• _WORK INSTRUCTIONS_
Within the data below, count the lines that include the word "computer". Provide the number and nothing further.

(Collected data)
--

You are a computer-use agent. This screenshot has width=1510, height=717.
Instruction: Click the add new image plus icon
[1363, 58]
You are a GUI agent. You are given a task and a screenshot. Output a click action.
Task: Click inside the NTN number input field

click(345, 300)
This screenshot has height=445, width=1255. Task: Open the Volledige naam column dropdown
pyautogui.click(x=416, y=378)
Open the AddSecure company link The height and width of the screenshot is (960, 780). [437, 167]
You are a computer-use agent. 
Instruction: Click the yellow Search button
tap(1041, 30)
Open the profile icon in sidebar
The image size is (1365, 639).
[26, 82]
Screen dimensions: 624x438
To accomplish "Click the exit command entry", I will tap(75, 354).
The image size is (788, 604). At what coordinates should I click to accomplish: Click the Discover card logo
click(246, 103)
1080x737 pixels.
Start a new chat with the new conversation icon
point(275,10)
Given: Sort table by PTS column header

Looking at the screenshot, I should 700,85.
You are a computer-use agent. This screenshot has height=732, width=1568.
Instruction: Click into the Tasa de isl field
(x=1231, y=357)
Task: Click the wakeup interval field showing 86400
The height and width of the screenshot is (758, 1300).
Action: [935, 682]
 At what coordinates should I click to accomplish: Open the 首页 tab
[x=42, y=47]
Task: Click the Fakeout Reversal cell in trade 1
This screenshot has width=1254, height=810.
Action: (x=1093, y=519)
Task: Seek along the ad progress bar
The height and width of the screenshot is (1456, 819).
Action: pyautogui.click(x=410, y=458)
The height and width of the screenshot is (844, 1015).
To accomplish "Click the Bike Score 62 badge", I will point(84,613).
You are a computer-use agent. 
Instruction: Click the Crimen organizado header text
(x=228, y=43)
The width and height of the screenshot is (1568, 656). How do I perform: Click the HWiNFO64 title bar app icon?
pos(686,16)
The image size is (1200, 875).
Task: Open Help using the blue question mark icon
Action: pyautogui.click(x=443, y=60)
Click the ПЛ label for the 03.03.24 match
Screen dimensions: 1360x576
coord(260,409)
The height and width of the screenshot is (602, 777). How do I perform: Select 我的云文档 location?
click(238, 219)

--

• _EXPECTED OUTPUT_
4